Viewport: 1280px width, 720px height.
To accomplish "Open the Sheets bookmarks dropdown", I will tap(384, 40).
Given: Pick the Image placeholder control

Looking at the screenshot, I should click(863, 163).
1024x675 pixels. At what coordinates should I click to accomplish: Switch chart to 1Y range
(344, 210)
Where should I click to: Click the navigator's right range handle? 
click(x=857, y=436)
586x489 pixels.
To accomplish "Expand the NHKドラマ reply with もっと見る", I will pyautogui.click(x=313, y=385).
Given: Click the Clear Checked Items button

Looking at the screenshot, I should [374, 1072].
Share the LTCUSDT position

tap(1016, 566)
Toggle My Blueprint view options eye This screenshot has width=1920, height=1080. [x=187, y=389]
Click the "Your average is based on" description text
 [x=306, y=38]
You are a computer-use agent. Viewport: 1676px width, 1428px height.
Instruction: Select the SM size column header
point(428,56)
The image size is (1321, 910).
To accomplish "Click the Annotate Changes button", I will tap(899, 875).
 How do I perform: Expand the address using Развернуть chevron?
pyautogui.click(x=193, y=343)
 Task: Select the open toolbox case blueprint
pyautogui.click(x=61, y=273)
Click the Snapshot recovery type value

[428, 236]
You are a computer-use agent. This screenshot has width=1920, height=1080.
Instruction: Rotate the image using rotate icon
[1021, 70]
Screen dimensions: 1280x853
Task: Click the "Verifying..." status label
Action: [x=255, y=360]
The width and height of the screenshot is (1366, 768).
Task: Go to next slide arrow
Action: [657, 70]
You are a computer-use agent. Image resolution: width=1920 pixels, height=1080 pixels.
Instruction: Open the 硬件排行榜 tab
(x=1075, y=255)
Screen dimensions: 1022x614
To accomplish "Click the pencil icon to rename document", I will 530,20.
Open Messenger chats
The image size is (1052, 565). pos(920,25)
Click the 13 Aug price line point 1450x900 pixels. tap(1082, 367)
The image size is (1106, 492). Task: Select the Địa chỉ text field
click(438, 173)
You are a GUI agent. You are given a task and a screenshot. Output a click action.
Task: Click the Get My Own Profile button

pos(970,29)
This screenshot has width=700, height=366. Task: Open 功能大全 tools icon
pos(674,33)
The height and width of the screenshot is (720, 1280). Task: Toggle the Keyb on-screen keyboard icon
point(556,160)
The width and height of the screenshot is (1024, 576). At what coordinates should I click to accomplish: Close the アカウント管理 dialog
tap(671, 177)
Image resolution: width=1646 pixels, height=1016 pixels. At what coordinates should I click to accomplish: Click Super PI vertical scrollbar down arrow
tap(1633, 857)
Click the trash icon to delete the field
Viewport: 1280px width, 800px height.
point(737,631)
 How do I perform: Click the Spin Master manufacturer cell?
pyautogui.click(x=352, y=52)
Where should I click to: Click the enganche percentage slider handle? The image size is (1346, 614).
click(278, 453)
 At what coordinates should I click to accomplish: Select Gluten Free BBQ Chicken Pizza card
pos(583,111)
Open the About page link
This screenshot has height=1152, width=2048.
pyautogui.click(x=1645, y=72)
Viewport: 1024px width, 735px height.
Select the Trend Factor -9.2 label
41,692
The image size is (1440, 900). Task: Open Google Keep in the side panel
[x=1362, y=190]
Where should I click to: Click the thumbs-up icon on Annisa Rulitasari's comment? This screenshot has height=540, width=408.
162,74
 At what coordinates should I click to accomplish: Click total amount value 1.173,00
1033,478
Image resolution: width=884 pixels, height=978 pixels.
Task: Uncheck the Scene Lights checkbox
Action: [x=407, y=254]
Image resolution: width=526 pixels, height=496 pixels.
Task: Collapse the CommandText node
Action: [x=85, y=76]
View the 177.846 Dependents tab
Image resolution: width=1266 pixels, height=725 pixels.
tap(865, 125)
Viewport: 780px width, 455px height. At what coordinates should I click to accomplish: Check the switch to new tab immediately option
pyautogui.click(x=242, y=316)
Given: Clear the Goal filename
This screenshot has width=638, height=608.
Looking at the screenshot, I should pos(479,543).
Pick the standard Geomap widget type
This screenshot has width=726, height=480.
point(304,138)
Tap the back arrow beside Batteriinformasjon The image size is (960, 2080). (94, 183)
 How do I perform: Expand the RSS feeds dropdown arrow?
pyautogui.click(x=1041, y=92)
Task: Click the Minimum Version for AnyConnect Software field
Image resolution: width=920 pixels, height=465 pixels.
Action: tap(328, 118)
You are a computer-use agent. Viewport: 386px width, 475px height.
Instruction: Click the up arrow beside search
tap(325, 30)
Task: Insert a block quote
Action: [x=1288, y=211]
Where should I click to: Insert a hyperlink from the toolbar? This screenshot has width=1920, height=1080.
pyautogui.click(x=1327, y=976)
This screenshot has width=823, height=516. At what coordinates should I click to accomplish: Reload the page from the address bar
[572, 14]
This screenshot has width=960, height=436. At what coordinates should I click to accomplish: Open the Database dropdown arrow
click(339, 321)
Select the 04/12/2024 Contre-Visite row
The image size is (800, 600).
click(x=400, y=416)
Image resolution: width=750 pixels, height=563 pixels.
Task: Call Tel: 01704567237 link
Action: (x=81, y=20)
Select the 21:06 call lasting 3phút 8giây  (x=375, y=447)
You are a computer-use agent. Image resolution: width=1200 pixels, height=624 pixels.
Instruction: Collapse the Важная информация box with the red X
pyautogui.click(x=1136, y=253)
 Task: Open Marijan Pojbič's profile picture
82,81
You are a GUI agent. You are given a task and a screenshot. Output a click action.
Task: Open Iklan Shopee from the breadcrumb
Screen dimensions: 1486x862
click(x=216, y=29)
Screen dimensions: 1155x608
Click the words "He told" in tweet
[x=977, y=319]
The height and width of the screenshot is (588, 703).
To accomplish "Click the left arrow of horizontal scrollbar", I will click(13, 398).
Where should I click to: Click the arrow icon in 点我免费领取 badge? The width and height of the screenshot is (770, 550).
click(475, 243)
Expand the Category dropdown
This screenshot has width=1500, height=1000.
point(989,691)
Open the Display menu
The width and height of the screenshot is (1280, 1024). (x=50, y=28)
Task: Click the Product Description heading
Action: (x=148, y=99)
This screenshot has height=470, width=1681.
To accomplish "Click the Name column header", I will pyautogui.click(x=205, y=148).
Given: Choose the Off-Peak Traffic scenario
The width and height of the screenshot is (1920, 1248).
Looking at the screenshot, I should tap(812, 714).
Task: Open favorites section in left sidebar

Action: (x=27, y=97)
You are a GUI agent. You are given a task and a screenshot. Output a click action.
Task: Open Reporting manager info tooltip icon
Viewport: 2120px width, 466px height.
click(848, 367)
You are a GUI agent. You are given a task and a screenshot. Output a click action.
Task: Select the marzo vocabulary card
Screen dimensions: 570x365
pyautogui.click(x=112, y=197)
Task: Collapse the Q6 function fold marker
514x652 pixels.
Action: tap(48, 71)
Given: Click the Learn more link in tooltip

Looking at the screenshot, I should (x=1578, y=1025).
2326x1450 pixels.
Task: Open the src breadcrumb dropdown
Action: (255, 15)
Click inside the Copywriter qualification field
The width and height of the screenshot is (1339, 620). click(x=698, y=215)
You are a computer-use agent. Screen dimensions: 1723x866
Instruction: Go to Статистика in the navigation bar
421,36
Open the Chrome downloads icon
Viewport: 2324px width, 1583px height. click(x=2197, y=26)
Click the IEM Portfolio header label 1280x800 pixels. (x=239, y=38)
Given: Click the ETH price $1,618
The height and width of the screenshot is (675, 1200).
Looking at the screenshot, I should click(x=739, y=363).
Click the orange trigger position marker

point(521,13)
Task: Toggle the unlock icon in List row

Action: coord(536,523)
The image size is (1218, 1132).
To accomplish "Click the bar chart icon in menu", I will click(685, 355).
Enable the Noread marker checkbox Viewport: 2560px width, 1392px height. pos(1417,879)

■ ■ ■ ■ ■ ■ ■

__WHAT IS EXPECTED__
Print the lines of the material exactly as they appear, from the start of the material through the line containing "will pyautogui.click(x=313, y=385).", inclusive.

__FULL OUTPUT__
Viewport: 1280px width, 720px height.
To accomplish "Open the Sheets bookmarks dropdown", I will tap(384, 40).
Given: Pick the Image placeholder control

Looking at the screenshot, I should click(863, 163).
1024x675 pixels. At what coordinates should I click to accomplish: Switch chart to 1Y range
(344, 210)
Where should I click to: Click the navigator's right range handle? 
click(x=857, y=436)
586x489 pixels.
To accomplish "Expand the NHKドラマ reply with もっと見る", I will pyautogui.click(x=313, y=385).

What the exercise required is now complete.